Portal MultiRio – Qual foi a motivação para a realização da pesquisa conjunta?
Rosália Duarte – Meu grupo vem trabalhando com mídia-educação há 15 anos. O Instituto Desiderata também já vinha desenvolvendo um trabalho na Rede Municipal sobre adolescentes. Nós nos juntamos à Simone Monteiro, da Gerência de Mídia e Educação da SME-RJ, pela afinidade de interesses. Não é possível pensar sobre o adolescente, hoje, sem considerar a mídia.
PM – Quais foram as principais conclusões da primeira fase?
RD – Os resultados nos permitem dizer que a política de mídia-educação é de Estado e não de governo, ou seja, não é um fenômeno transitório. Eles sugerem uma longevidade que vem sendo construída há pelo menos 30 anos. Quando a mídia-educação surgiu, nos anos 1980, as primeiras diretrizes da Organização das Nações Unidas para a Educação, a Ciência e a Cultura (Unesco) e de outros organismos internacionais recomendavam aos professores realizar análises de produtos midiáticos com os alunos, ensinando como dialogar com o conteúdo da mídia. Com o tempo e as mudanças tecnológicas, a mídia-educação passou a ser vista como um projeto mundial, em que os jovens deixam clara sua necessidade de se apropriar das linguagens midiáticas e de se tornar, também eles, realizadores. A mídia está muito presente tanto na cultura quanto no cotidiano das crianças e dos adolescentes. Atualmente, a média é de 70% das escolas da Rede Municipal de Ensino que fazem, regularmente, análise de produtos de mídia. E 91% delas têm projetos de mídia-educação com bons resultados.
PM – Como será a segunda fase da pesquisa e qual a previsão de conclusão?
RD – Nosso objetivo, agora, é olhar de perto as escolas que têm práticas mais consolidadas e como se manifesta esse repertório cultural. De início, escolhemos seis unidades, que serão objeto de uma pesquisa qualitativa por quatro meses, mas esse número ainda pode aumentar. A apresentação dos resultados deve acontecer em novembro de 2016.
PM – A qualidade da conexão de internet nas escolas ainda deixa a desejar. A que se deve isso?

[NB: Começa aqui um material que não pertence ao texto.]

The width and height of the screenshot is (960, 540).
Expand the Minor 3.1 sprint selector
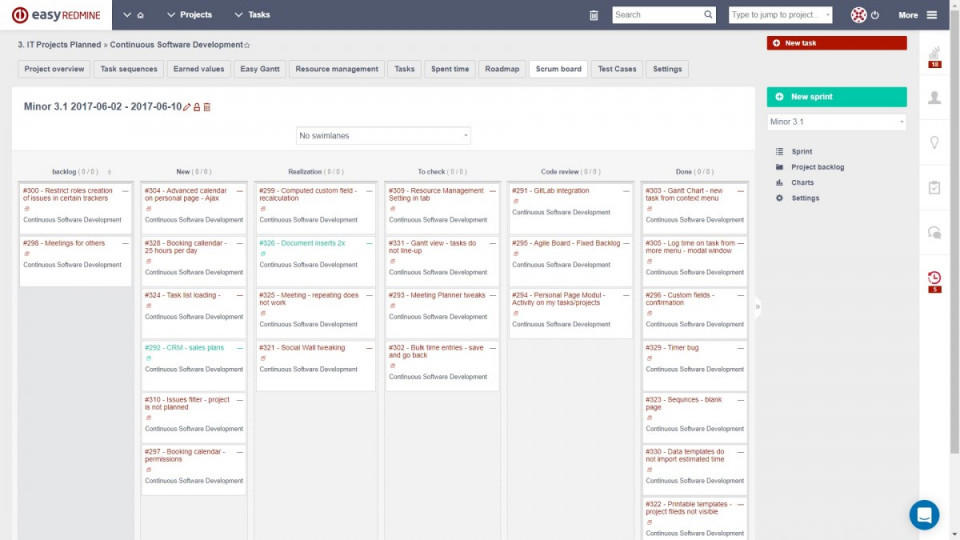tap(836, 122)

RD – É uma questão de infraestrutura. A Secretaria Especial de Ciência e Tecnologia da cidade do Rio de Janeiro está tentando entender o porquê de a banda larga ter má qualidade – na maioria das escolas, ela é de apenas 2 mega, que não sustentam o acesso de 30, 50 usuários simultaneamente. Mas eu chamo a atenção para um aspecto: a cultura digital ainda não faz parte da nossa lógica educacional, ou a comunidade escolar já teria pleiteado melhores condições do serviço. Não é possível pensar em educação escolar sem internet. Hoje, o professor usa o computador para estudar e preparar a aula em casa. Precisamos melhorar essa combinação deletéria da falta de cultura digital no processo pedagógico com a falta de infraestrutura.
PM – De que forma se pode comprovar que os resultados melhores das avaliações dos alunos se relacionam ao uso das mídias e aos projetos de mídia-educação?
RD – Todas as escolas com consistência, permanência e abrangência desses tipos de projeto têm bons resultados no Índice de Desenvolvimento da Educação Básica (Ideb). Nossa primeira suspeita é de que a aposta na mídia-educação traz, sim, um melhor retorno. Ou, então, pode ser que a escola, com seus problemas de aprendizagem já resolvidos, se sinta mais à vontade para experimentar. É o que vamos avaliar na segunda etapa da pesquisa.